▸ **Exercise details**: The copy you produce must hold every record exactly, and none of the images.

▸ **The input**:

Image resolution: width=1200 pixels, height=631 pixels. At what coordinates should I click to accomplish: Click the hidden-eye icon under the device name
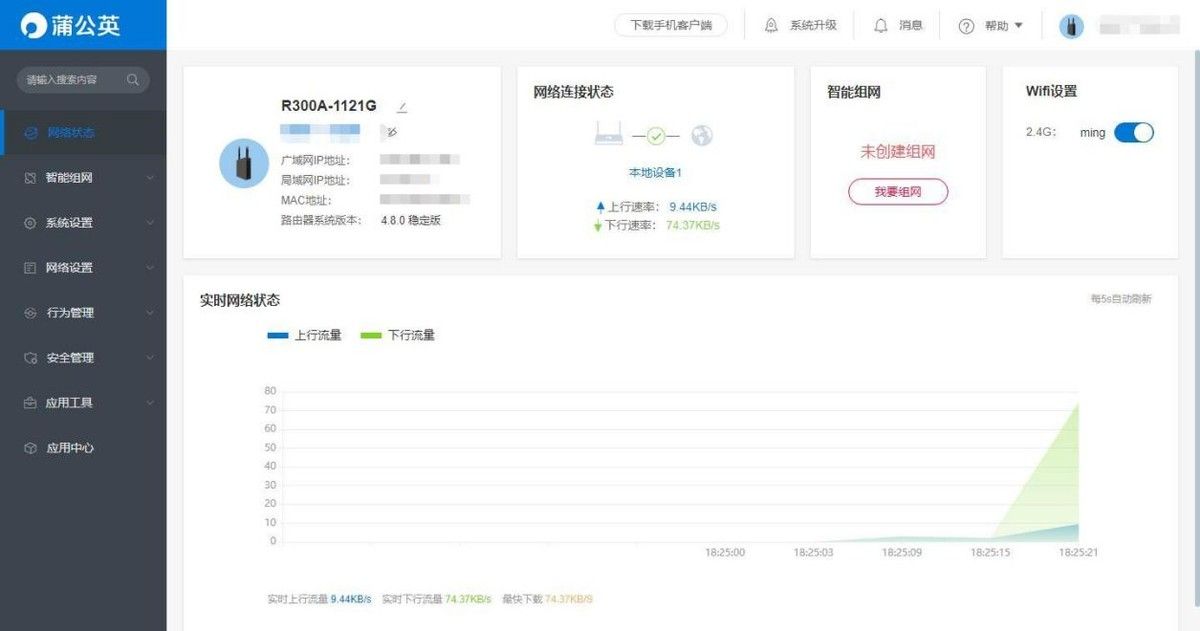pos(391,132)
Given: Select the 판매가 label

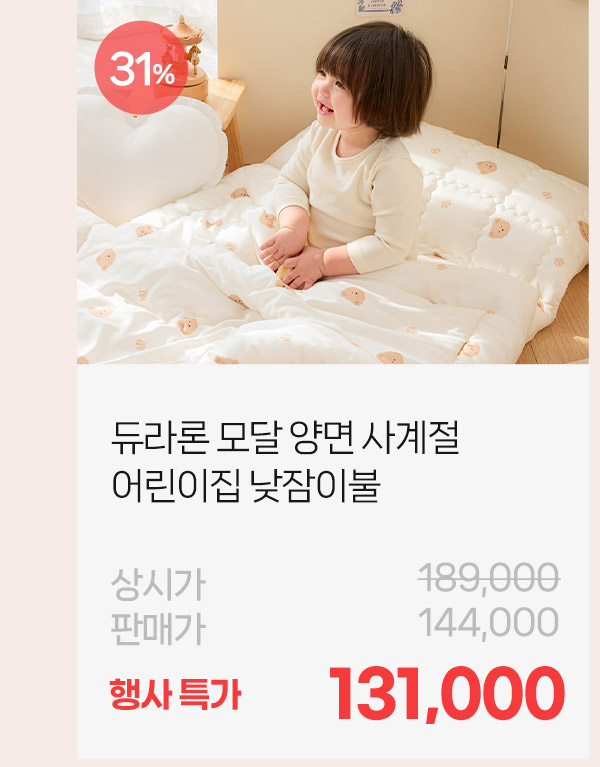Looking at the screenshot, I should coord(158,629).
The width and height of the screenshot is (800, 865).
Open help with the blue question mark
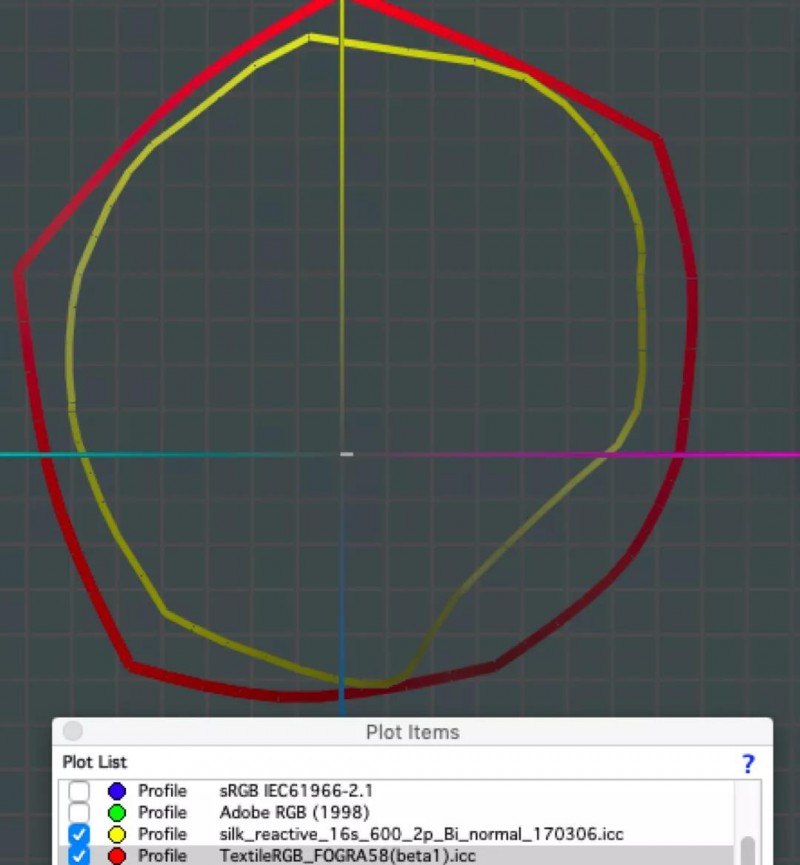point(747,764)
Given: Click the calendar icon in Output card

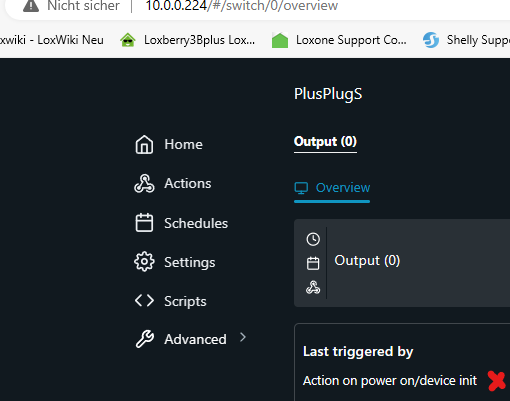Looking at the screenshot, I should tap(313, 263).
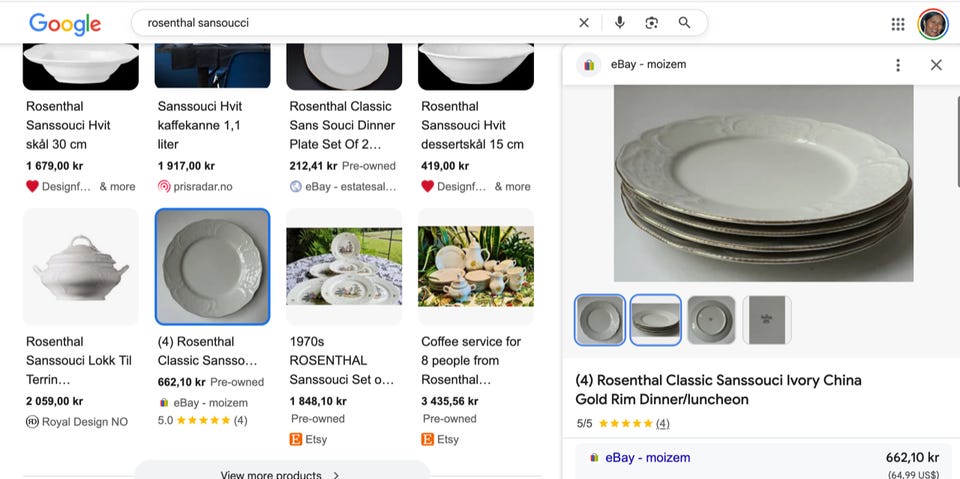Select the first plate thumbnail in panel
This screenshot has width=960, height=479.
tap(600, 320)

▸ **Written answer**:
Image resolution: width=1200 pixels, height=631 pixels. At what coordinates should I click to accomplish: Click the hidden-eye icon under the device name
pos(391,132)
Given: Select the 판매가 label

Looking at the screenshot, I should coord(158,629).
The width and height of the screenshot is (800, 865).
Open help with the blue question mark
point(747,764)
Given: Click the calendar icon in Output card

Looking at the screenshot, I should tap(313, 263).
Select the first plate thumbnail in panel
This screenshot has width=960, height=479.
tap(600, 320)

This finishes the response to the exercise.